И вдруг неожиданно для супруга (но не для читателя) в кругу жизненного изобилия, посреди счастливых семейных забот Ольга начинает скучать, томиться. «Не больна я, а …мне грустно <…>. Вдруг как будто найдет на меня что-нибудь, какая-то хандра… мне жизнь покажется… как будто не все в ней есть <…>. Или мучусь глупою мыслью: что ж будет еще?» Нервный, спотыкающийся ритм признания Ольги отражает мучительную работу самопознания, попытки разобраться в собственной душе. Сама она склонна определять свое недовольство жизнью, как «мечтательность», «глупость»: «Все тянет меня куда-то еще, я делаюсь ничем недовольна… Боже мой! мне даже стыдно этих глупостей…»
Но Андрей оказался в состоянии быстро схватить и поэтически обрисовывать суть ее терзаний: «Нет, твоя грусть, томление <…> – скорее признак силы… Поиски живого, раздраженного ума порываются иногда за житейские границы, не находят, конечно, ответов, и является грусть… временное недовольство жизнью… Это грусть души, вопрошающей жизнь о ее тайне». Однако и зная, что «если так – это не глупости», что горит в ней «Прометеев огонь» познания и жажды деятельности на благо людям – какие пути Штольц предлагает ей? «Мы не Титаны с тобой <…>, – внушает он. Склоним головы и смиренно переживем трудную минуту. И опять потом улыбнется жизнь, счастье...» Мало того, деловой рациональный Штольц вдруг вспоминает о гневе богов. «Смотри, чтоб судьба не подслушала твоего ропота, – заключил он суеверным замечанием <…>, – и не сочла за неблагодарность! Она не любит, когда не ценят ее даров». Он дает ей житейски мудрый, но пошлый с бытийной точки зрения совет – дорожить настоящим: «Вот погоди, когда <…> настанут горе и труд… а они настанут – тогда… не до этих вопросов...» Долгие паузы здесь несут противоположный смысл: не разобраться в себе, а закрепить в уме собеседницы свои рассуждения. Понятно, почему после такого разговора Ольга начинает видеть «определенные и грозные сны», «…видела она цепь утрат…» И, конечно, теснее привязалась к мужу, как единственному защитнику от грядущих бед: «…Одна только любовь не изменяла ей и в этом сне…»
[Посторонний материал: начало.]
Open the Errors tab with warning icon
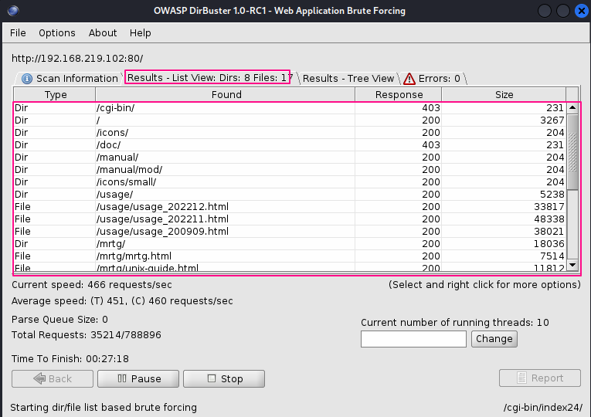This screenshot has height=417, width=591. (x=433, y=78)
Многие читатели не согласились с тем, что это заключительный этап отношений Ольги со Штольцем. Слишком уж это запуганное счастье противоречит логике характера героини и «Прометееву огню», который действительно горит в ней. Такой тонкий критик, как Добролюбов, видел неизбежность их разрыва, если бы действие романа продолжилось: «А она (Ольга) готова на эту борьбу, тоскует по ней <…>. Ясно, что она не хочет склонять голову и смиренно переживать трудные минуты… Она бросила Обломова, когда перестала в него верить; она оставит и Штольца, ежели перестанет верить в него. А это случится, ежели вопросы и сомнения не перестанут мучить ее».
Таким образом, и Штольца нельзя назвать одним из лучших людей своего поколения. Казалось, в отличие от Обломова, Андрей Иваныч выполнил все для этого условия. Многие его сверстники рвались «заглянуть в германские университеты» – он же «сидел на студенческих скамьях в Бонне, Иене, в Эрлангене». Когда другие «сбирались… изъездить вдоль и поперек Европу» – Штольц «выучил Европу как свое имение». Совесть повелевала им поднять достоинство женщин, сделать их равными мужчинам, «очистить их вкус» – он осуществил это в своей семье, с Ольгой. Он забыл главное – все эти условия должны были вести к главной цели – «служить» своей стране, поскольку «России нужны руки и головы». Андрей же, получив согласие Ильинской, с удовлетворением подводит итог: «Ольга – моя жена… Все найдено. Нечего искать, некуда идти больше». Добролюбов выразил мнение большинства читателей, когда недоумевал, как Штольц «мог удовлетвориться на своем одиноком, отдельном, исключительном счастье…». Размышления о настоящем Штольца позволяют по-иному взглянуть на Обломова. Он не нашел в своей жизни великой цели. Но герой, по крайней мере, искал ее, боролся. Он даже пытался противопоставить себя обществу, хотя бы в форме «домашнего» протеста. И убедился, что ничего сделать не может. Илья Ильич не обольщается относительно горьких итогов прожитой жизни.